The Commerce Department’s Bureau of Industry and Security (BIS) today announced it has imposed a $65,000 administrative penalty on Serfilco, Ltd. for allegedly violating a 1996 export denial order. In addition to the penalty, Serfilco’s export privileges to Bahrain, Iraq, Kuwait, Lebanon, Libya, Oman, Qatar, Saudi Arabia, Syria, the United Arab Emirates, and the Republic of Yemen have been denied for three years.
“The fine reflects the seriousness with which BIS regards violations of denial orders,” said Acting Assistant Secretary of Commerce for Export Enforcement Lisa Prager.

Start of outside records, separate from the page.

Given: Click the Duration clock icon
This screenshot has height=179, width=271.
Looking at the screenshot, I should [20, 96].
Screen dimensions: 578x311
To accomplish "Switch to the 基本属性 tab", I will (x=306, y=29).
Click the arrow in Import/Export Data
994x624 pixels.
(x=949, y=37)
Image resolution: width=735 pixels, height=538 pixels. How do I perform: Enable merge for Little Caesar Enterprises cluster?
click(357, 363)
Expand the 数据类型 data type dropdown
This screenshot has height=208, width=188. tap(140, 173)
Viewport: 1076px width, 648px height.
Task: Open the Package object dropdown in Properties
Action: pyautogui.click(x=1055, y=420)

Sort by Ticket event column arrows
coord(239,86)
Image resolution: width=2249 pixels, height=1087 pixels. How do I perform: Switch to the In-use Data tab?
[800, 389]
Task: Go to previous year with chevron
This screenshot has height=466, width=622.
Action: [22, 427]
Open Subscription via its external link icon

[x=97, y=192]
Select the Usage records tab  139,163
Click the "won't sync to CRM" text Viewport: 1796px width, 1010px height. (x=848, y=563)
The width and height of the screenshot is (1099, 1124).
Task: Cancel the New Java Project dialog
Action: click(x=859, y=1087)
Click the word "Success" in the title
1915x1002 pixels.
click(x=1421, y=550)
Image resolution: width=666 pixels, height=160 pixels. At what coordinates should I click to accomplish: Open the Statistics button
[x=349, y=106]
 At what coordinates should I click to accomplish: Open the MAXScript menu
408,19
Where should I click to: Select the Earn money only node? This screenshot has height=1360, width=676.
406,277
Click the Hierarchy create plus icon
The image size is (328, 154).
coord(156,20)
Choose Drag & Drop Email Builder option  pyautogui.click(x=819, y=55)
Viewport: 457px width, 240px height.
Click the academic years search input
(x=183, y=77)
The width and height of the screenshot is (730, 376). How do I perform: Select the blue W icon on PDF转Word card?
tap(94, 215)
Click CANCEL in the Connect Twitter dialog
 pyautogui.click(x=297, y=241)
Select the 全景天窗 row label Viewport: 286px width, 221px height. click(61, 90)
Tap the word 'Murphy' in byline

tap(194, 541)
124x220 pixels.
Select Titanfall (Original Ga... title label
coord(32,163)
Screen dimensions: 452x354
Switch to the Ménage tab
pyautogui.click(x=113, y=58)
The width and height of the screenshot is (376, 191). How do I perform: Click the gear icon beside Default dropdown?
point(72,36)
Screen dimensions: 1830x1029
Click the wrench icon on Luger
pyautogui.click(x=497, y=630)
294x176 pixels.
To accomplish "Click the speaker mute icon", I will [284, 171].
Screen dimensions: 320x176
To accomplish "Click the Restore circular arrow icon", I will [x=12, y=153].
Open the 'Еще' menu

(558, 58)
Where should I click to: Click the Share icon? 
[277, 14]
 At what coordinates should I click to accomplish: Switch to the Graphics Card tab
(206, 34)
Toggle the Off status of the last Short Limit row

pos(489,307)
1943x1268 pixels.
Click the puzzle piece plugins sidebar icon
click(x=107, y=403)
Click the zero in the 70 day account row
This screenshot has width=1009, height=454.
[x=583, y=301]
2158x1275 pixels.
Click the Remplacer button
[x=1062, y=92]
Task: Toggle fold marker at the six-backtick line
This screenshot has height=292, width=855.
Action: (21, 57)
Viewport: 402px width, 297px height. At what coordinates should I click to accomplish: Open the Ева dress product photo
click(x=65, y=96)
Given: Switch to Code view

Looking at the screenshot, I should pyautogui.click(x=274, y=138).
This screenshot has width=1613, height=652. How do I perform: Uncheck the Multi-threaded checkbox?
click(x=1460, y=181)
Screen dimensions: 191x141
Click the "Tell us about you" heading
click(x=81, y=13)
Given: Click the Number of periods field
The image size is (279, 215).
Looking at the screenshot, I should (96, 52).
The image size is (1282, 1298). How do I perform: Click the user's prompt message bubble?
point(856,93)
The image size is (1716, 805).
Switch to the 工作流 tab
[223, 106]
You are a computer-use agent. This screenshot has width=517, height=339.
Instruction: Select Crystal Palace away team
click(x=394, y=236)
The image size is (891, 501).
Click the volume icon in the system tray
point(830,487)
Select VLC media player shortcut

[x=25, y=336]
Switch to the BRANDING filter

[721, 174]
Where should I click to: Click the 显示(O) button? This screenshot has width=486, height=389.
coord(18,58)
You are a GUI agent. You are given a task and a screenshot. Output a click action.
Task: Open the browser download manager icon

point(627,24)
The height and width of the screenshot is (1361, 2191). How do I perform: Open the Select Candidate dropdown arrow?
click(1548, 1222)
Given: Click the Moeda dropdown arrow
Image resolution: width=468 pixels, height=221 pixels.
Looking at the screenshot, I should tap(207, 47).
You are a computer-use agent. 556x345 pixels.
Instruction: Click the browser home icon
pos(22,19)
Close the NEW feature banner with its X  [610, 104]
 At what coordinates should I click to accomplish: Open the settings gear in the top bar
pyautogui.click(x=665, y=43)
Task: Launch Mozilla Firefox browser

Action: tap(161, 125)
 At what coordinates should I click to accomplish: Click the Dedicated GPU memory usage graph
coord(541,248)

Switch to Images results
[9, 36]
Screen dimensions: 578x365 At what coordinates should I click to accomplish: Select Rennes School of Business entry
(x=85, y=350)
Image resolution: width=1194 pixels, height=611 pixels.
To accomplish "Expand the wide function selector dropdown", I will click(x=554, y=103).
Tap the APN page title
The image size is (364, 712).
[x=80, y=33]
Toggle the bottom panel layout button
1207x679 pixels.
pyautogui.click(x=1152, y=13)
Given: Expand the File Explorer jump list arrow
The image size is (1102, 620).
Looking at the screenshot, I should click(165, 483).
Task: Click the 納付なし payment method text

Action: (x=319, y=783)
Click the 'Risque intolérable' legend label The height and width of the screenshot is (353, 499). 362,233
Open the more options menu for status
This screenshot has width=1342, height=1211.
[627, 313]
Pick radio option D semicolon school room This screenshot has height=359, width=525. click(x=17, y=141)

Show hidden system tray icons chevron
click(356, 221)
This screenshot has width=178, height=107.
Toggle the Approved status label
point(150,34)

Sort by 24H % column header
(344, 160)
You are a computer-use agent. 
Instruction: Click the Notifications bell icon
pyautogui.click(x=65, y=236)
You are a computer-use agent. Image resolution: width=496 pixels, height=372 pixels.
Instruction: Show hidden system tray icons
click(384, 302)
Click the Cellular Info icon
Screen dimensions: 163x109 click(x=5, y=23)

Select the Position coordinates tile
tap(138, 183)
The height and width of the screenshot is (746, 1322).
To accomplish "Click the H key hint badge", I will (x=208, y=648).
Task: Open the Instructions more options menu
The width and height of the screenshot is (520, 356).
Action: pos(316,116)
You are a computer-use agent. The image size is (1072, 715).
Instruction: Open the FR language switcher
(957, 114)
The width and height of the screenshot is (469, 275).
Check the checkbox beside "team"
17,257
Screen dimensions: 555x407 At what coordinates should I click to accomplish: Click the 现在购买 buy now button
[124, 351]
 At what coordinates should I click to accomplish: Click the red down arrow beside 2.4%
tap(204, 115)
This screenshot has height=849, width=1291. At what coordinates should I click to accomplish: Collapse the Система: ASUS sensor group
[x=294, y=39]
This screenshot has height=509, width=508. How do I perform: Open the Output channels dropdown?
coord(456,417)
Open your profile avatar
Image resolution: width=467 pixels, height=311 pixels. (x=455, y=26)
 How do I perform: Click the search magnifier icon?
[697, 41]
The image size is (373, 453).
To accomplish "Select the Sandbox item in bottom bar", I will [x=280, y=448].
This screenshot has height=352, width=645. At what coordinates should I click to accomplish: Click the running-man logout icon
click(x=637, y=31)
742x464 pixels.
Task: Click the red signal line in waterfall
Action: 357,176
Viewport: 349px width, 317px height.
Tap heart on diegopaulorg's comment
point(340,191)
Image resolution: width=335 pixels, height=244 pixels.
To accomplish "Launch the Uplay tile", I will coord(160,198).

The Department alleged that Serfilco, a Northbrook, Illinois company and manufacturer of commercial filtration and pumping equipment, violated the terms of a denial order imposed by Commerce in 1996 for selling goods to companies in the United States for export to Bahrain and Saudi Arabia, and by negotiating the sale of goods to companies in the United Arab Emirates and Saudi Arabia in 1996 and 1997. While neither admitting nor denying the charges, Serfilco agreed to the administrative penalties.
The 1996 denial order – which prohibited Serfilco from participating in any transaction involving an export or negotiating a sale for export from the United States to the eleven countries for a one-year period – was imposed after Serfilco violated the antiboycott provisions of the Export Administration Regulations by giving information about its business relationship with Israel when it responded to a boycott questionnaire from an Iraqi distributor and for failing to report to BIS its receipt of boycott-related requests.
Prager commended two BIS officials who conducted the investigation of this case: Special Agent Richard Greene of the Office of Export Enforcement’s field office in Chicago and Compliance Officer Ned Weant at Export Enforcement headquarters in Washington, D.C.